When using Xen / XenLinux on a standard Linux distribution there are a couple of things to watch out for:
Note that, because domains>0 don't have any privileged access at all, certain commands in the default boot sequence will fail e.g. attempts to update the hwclock, change the console font, update the keytable map, start apmd (power management), or gpm (mouse cursor). Either ignore the errors (they should be harmless), or remove them from the startup scripts. Deleting the following links are a good start: S24pcmcia, S09isdn, S17keytable, S26apmd, S85gpm.
If you want to use a single root file system that works cleanly for both domain 0 and unprivileged domains, a useful trick is to use different 'init' run levels.

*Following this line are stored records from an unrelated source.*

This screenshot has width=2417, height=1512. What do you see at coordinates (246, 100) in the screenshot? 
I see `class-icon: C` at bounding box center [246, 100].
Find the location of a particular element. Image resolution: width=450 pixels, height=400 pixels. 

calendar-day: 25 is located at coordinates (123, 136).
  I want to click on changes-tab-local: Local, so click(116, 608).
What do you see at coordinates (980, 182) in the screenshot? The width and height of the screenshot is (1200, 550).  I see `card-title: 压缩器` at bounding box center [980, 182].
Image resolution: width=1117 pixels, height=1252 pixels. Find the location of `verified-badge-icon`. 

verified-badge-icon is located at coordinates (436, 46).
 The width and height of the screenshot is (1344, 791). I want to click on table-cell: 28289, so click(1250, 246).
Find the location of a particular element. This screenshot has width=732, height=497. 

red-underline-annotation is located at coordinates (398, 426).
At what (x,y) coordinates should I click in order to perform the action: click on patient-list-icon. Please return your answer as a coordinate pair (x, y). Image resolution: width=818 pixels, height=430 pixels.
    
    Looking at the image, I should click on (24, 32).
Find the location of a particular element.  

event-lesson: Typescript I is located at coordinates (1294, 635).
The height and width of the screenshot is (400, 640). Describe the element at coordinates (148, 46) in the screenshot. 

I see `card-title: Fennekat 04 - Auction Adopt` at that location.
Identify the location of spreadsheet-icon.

For example, use run level 3 for domain 0, and run level 4 for other domains. This enables different startup scripts to be run in depending on the run level number passed on the kernel command line.
If using NFS root files systems mounted either from an external server or from domain0 there are a couple of other gotchas. The default /etc/sysconfig/iptables rules block NFS, so part way through the boot sequence things will suddenly go dead.
If you're planning on having a separate NFS /usr partition, the RH9 boot scripts don't make life easy - they attempt to mount NFS file systems way to late in the boot process. The easiest way I found to do this was to have a /linuxrc script run ahead of /sbin/init that mounts /usr:
#!/bin/bash /sbin/ipconfig lo 127.0.0.1 /sbin/portmap /bin/mount /usr exec /sbin/init "$@" <>/dev/console 2>&1
The one slight complication with the above is that /sbin/portmap is dynamically linked against /usr/lib/libwrap.so.0 Since this is in /usr, it won't work. This can be solved by copying the file (and link) below the /usr mount point, and just let the file be 'covered' when the mount happens.
In some installations, where a shared read-only /usr is being used, it may be desirable to move other large directories over into the read-only /usr. For example, you might replace /bin, /lib and /sbin with links into /usr/root/bin, /usr/root/lib and /usr/root/sbin respectively. This creates other problems for running the /linuxrc script, requiring bash, portmap, mount, ifconfig, and a handful of other shared libraries to be copied below the mount point -- a simple statically-linked C program would solve this problem.